◆ GIVEN RECORDS ◆
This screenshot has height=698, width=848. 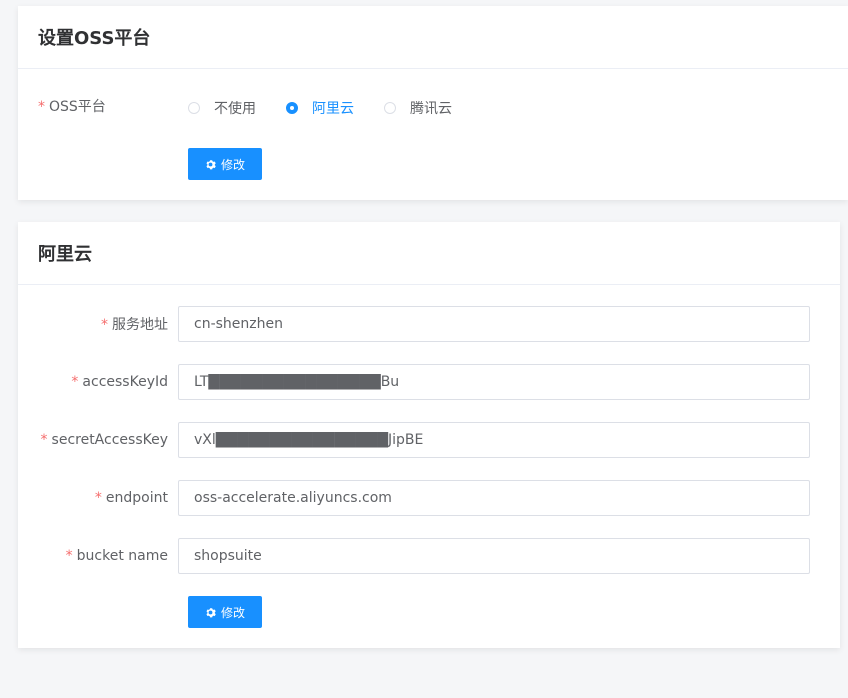 What do you see at coordinates (494, 498) in the screenshot?
I see `endpoint-input` at bounding box center [494, 498].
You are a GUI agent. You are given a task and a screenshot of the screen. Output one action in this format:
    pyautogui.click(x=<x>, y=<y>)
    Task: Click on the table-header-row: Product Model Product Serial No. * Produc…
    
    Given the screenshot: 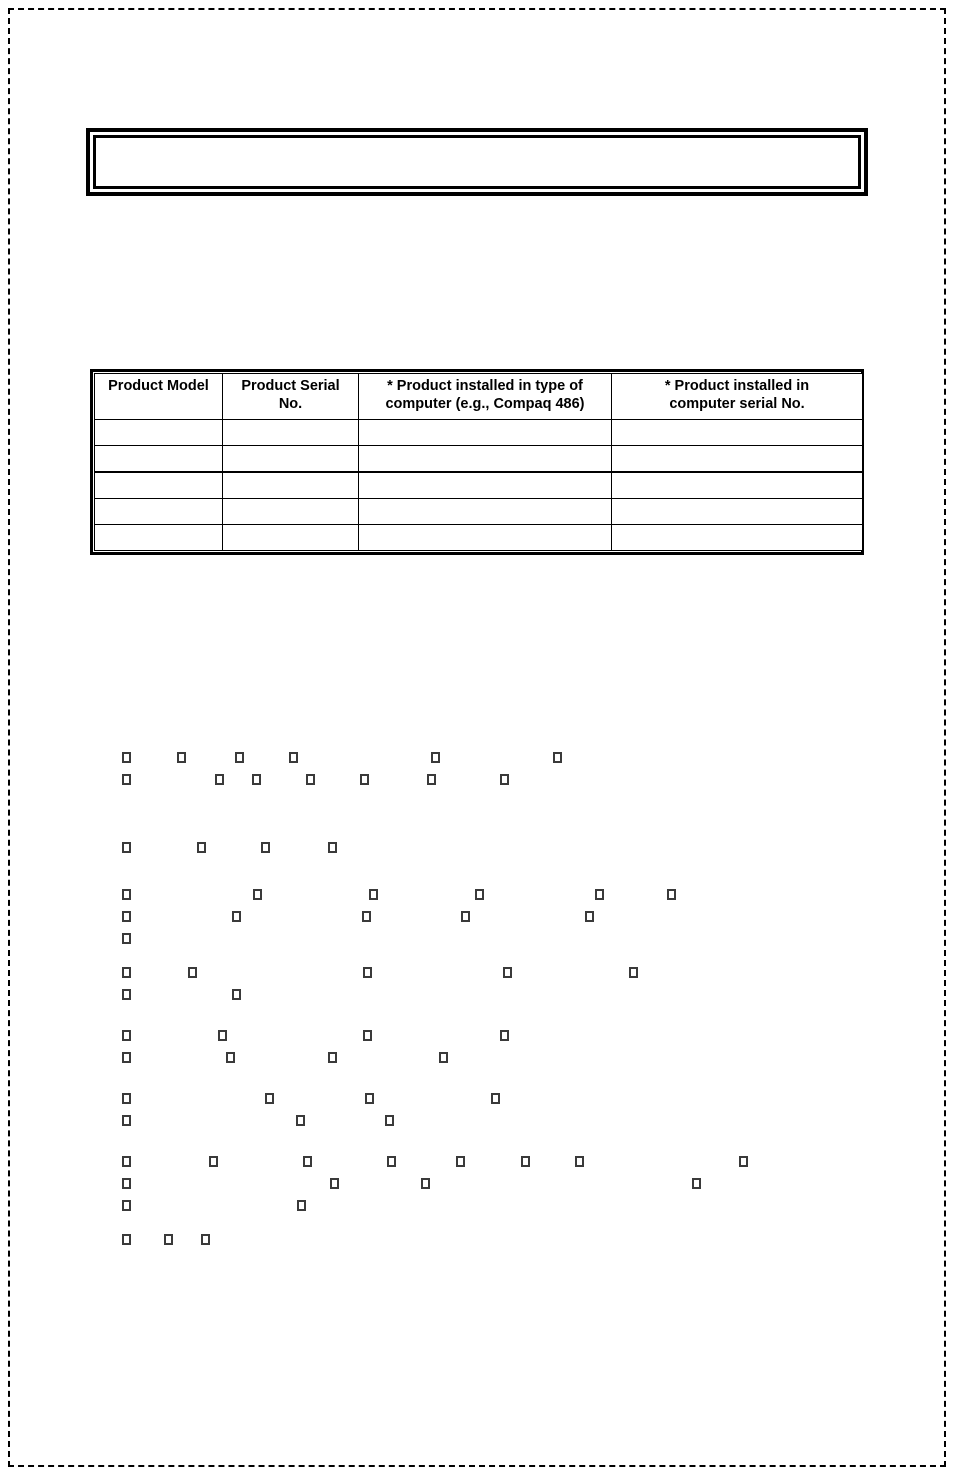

◆ INSTRUCTIONS FOR THE TASK ◆
Print the lines of the items again word for word, from the one containing "You are a GUI" through the one containing "Task: Click on", counting both of those lines.

◆ REPLY ◆
You are a GUI agent. You are given a task and a screenshot of the screen. Output one action in this format:
    pyautogui.click(x=<x>, y=<y>)
    Task: Click on the table-header-row: Product Model Product Serial No. * Produc…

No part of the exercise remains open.